▶ **Study text**
------------------------------

Secure the Enterprise with 64-Bit Intel Architecture

Article
03/28/2011

Intel Corporation

December 2003

Applies to:
Microsoft® Windows®

Summary: Learn how the characteristics of processor architecture may contribute to or mitigate the severity of the potential consequences of software defects that affect system security.

Introduction
Basics of Software Vulnerability to Attacks by Outside Code
The Impact of Hardware Conventions on Code/Address Separation
Conclusion
Additional Resources

Introduction

Software security has become a very important subject. A great deal of attention has been paid to identifying and analyzing coding practices that are associated with security breaches. What has almost escaped consideration, however, is the contribution of the underlying hardware to exposing security breaches created by carelessly written software.

While more than 90 percent of all Microsoft Windows installations run on systems based on x86-based computers, the way software behaves on that hardware is not necessarily applicable to other architectures. Various factors, such as differences in software and hardware conventions for different CPU architectures, affect important characteristics of a system's behavior.

These differences can affect the degree of a system's vulnerability to security breaches. As a result, the outcome of an attack may differ considerably from one architecture to another. Such considerations bear more importance as the Windows operating system becomes available for architectures beyond x86, such as Itanium® 2-based hardware.

This article will show how the characteristics of processor architecture may contribute to or mitigate the severity of the potential consequences of software defects that affect system security. It will use the example of one of the most common of such defects, the buffer overrun.

Basics of Software Vulnerability to Attacks by Outside Code

It is safe to say that the vast majority of code (especially system-level code) for Windows is written in C and C++. These programming languages provide software developers with a great deal of flexibility and C/C++ compilers can generate very high-performance code. This characteristic makes C/C++ attractive for system-level programming.

As always, there is a trade-off associated with accepting that convenience, and it most notably comes in the form of a lack of built-in security against application-integrity violations. For instance, C and C++ do not provide automatic checking for array-bounds violation, nor do they enforce strict rules on type casts. This makes it relatively easy for developers to inadvertently introduce potential security breaches into code written in these languages.

One of the most common security defects in software written in C and C++ is the propensity for buffer overruns, which occur when a block of data is copied into a memory buffer that is not of sufficient length to hold the data. A simple example would be copying a string of 300 characters into a buffer that is only 256 bytes long.

The potential for this condition to exist can be widely spread in applications written in C and C++ because they do not have built-in security against buffer overruns. This potential is further exacerbated by a rich set of run-time routines supplied for these languages that implement unsafe memory operations. Code as simple as the example below can open up your system to buffer overruns:

void CopyString(char *Dest, char* Src)
{ 
    strcpy(Dest, Src);
}

If the Dest string is longer than the buffer allocated for the Src string, then the data block (if any) following theDeststring buffer will be overwritten with the spillover data.

------------------------------

▶ **Dataset**
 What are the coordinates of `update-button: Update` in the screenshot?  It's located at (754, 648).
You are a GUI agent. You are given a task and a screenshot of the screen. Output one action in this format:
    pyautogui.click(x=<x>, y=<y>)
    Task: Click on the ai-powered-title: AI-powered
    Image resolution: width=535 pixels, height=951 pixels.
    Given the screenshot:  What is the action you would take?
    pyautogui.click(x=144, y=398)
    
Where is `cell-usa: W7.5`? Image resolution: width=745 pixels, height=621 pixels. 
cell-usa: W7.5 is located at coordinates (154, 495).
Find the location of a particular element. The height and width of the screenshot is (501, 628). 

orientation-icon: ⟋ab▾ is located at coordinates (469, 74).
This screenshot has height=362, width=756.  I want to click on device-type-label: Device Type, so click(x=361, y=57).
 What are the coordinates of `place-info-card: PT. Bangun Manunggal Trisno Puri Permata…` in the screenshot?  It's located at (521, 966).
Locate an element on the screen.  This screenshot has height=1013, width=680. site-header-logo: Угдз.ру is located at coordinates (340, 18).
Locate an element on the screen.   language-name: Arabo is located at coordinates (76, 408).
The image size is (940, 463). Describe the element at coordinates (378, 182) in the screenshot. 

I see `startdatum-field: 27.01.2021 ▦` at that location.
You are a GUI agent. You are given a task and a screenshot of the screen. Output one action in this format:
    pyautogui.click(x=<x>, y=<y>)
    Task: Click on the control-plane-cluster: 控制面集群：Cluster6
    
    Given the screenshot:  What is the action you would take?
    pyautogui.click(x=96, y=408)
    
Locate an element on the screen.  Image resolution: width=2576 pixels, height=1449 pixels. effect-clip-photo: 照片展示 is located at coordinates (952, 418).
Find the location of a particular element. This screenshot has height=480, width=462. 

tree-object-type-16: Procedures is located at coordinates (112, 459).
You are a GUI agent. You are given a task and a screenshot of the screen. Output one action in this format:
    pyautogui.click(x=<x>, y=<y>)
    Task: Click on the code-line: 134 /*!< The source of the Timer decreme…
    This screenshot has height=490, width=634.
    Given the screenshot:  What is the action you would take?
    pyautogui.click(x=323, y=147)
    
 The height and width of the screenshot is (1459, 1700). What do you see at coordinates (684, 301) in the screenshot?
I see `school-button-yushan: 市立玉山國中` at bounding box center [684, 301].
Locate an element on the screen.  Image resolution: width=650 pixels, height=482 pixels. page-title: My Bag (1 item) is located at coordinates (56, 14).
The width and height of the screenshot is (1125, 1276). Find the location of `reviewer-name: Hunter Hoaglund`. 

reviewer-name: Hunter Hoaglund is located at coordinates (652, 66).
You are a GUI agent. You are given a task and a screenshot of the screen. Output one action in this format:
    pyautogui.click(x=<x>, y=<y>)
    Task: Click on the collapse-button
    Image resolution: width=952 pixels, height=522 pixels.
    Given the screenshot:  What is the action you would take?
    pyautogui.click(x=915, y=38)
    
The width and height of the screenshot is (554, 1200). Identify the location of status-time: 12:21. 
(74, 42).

------------------------------

▶ **What the task asks**
Quote the passage of the article on 64-bit Intel architecture and security from "As always, there" up to and including "256 bytes long.".

▶ **Solution**
As always, there is a trade-off associated with accepting that convenience, and it most notably comes in the form of a lack of built-in security against application-integrity violations. For instance, C and C++ do not provide automatic checking for array-bounds violation, nor do they enforce strict rules on type casts. This makes it relatively easy for developers to inadvertently introduce potential security breaches into code written in these languages.

One of the most common security defects in software written in C and C++ is the propensity for buffer overruns, which occur when a block of data is copied into a memory buffer that is not of sufficient length to hold the data. A simple example would be copying a string of 300 characters into a buffer that is only 256 bytes long.